Alliance Party members have responded to the attacks on them with great courage and dignity. Activist Stephen Donnan penned this for the Belfast Evening Telegraph:
I understand and I encourage protest, that is how democracy works, as long as it is peaceful. Intimidating our Councillors into leaving their homes, burning down the offices of our MLAs and Ministers and sending sectarian abuse over Twitter to our supporters is not 'engaging in the debate', it's mob mentality.
This is not a protest, this is criminality and barbarism. You just lost the argument.
The whole article is full of shock and raw emotion as well as a clear statement that they're not going to give up doing the valuable work they are doing.

I think it's important for those of us who believe in freedom and democracy to stand with the Alliance Party, which is the sister party of the Liberal Democrats. I have therefore made a donation to help them with their work and I hope that you will too by clicking here.

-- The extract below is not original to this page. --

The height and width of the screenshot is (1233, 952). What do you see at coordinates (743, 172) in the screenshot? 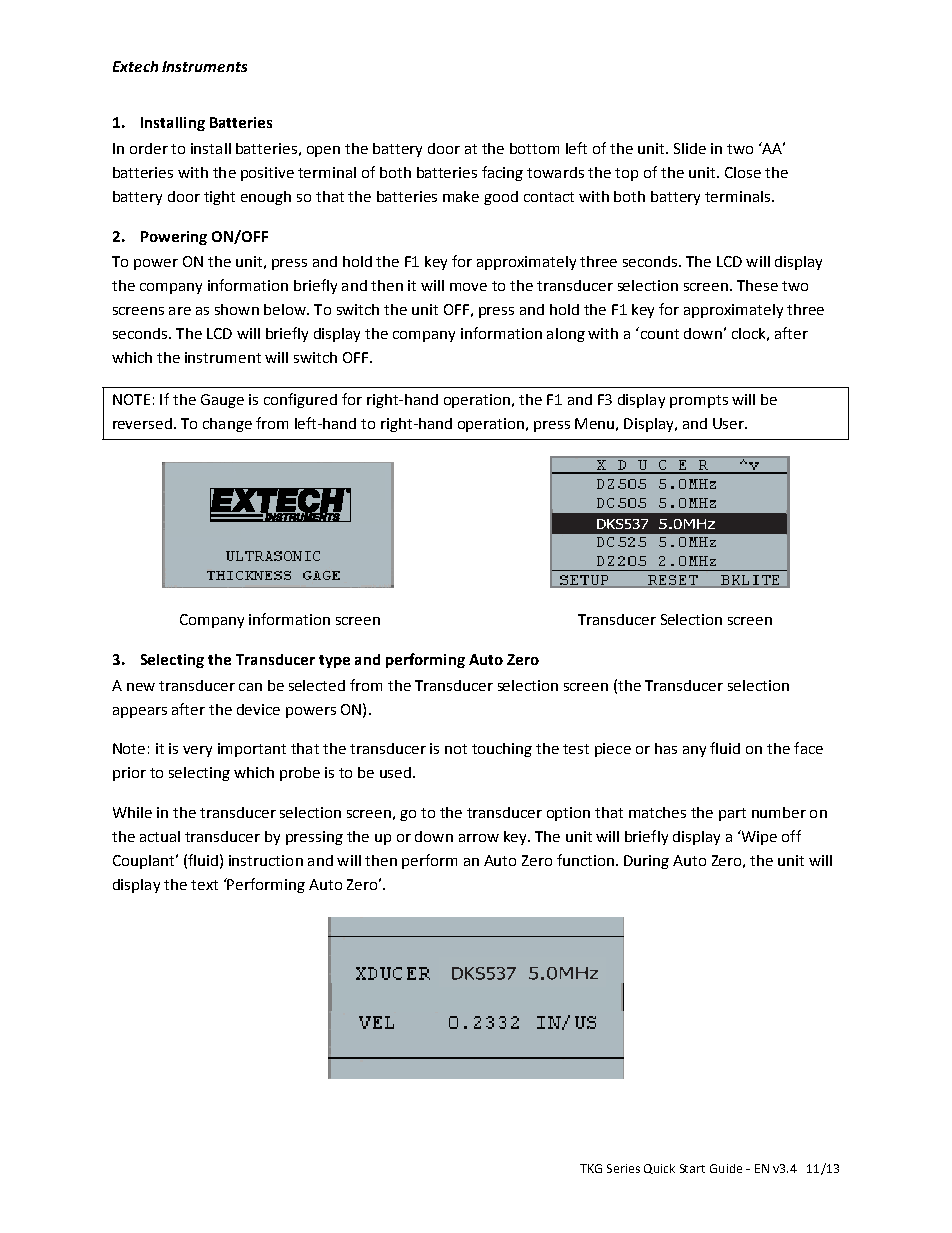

I'll leave you with the words of my friend Donna Dwyer on Facebook. I posted Stephen's article there and this was her response:
  I spent my holiday in ireland this year. Ok it was the south but we drove through the north. I remember the pound changing into tje euro and the miles turning into km.
But at no time did the people change. I couldnt tell you from sight who was Irish, Scottish etc let alone catholic or protestant. They were all the most welcoming lovely people .I am fortunate to be blissfuly unable to understand what and why this is still going on. So as a scottish catholic i can only hope and pray that all of ireland finds the peace it so desrves ... This is such a beautiful land full of fantastic people its such ashame that its spoilt by idiot thugs and evils. Having diffrent beliefs dosnt meenn we cant live in respect, love and peace. I get that what I've said is a tad simplistic but it doesn't make it less true .


1 comment:

Anonymous said...

It is sad after the hard work of John Major and Tony Blair and of course the Irish government to try to bring this dreadful slaughter to an end, that this should erupt again.

I'd never take sides in Ireland. it is far to complex for most Irish to understand properly, never mind a foreigner, but I know people from both sides, dear friends some of them, and every single one condemns any kind of violence, while feeling immensely strongly about belonging to England (their choice of description) or Ireland.

I'm grateful that, although, god knows, the debate in Scotland at times lacks intellectual vigour and descends into slanging matches, mainly between Labour and the SNP, we have never seen the likes of what happens and is happening again, in Ireland.

Let's hope that it will stay that way.